For transfer of microwaves, transmission lines consisting of waveguides and different waveguide components are used. So called T-junctions are such components that are used when a microwave signal is to be split between two outputs. Cascade connections of several T-junctions make a distribution among more outputs possible.
In those cases in which the power is to be divided equally among the outputs, this is achieved with a symmetrical junction. In many cases however a non-uniform distribution is desired, for example the power at the outputs should differ 4 dB within a specified frequency range.
The division can occur either in the electrical field plane, i.e. the E-plane or in the magnetic field plane, i.e. the H-plane. Distribution via an E-plane junction is easily done by varying the size of the openings of the connected waveguides, in principle in proportion to the power that is to be guided to respective outputs. The dividing wall is perpendicular to the electrical field, and does not cause much disturbance of the field in the waveguide.
This is not as easily accomplished in the H-plane. A dividing wall becomes parallel with the electrical field in this case, and thus creates a considerable disturbance. Furthermore, it is the H-plane dimension, the so called a-measure (the width of the waveguide), that dictates the propagation constant in the waveguide. It has been shown in trials that the distribution relationship becomes frequency dependent, which in many applications cannot be accepted or in any case leads to deteriorated characteristics.
With these types of constructions there are also demands on matching of the "port" through which input of the microwave signal occurs, and also often demands of phase uniformity between the output ports. This can be accomplished with different impedance matching structures that are placed in the waveguides. An example of such an impedance matching structure can be found in the Japanese patent document JP55-14757. In this case the impedance matching structure is also used for distribution of the microwave signals in the junction. However, by using only a single structure it can be difficult to decide the power distribution as well as the matching, and at the same time achieve sufficiently wide bandwidth.
An object with the device of the present invention is to provide a waveguide branch in the H-plane by means of which a microwave signal can be distributed non-uniformly between two "branches". The distribution is to be independent of the frequency within as large a frequency range as possible and the waveguide junction is also to be simple to manufacture.

——————————

## TASK TO CARRY OUT
In the waveguide text above, which Japanese patent document is cited as an example of an impedance matching structure?

## AVAILABLE DATA
——————————

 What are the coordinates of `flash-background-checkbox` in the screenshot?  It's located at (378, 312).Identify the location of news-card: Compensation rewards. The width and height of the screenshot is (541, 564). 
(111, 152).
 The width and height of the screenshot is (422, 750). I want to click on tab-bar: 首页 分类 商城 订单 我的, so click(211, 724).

——————————

## ANSWER BELOW
JP55-14757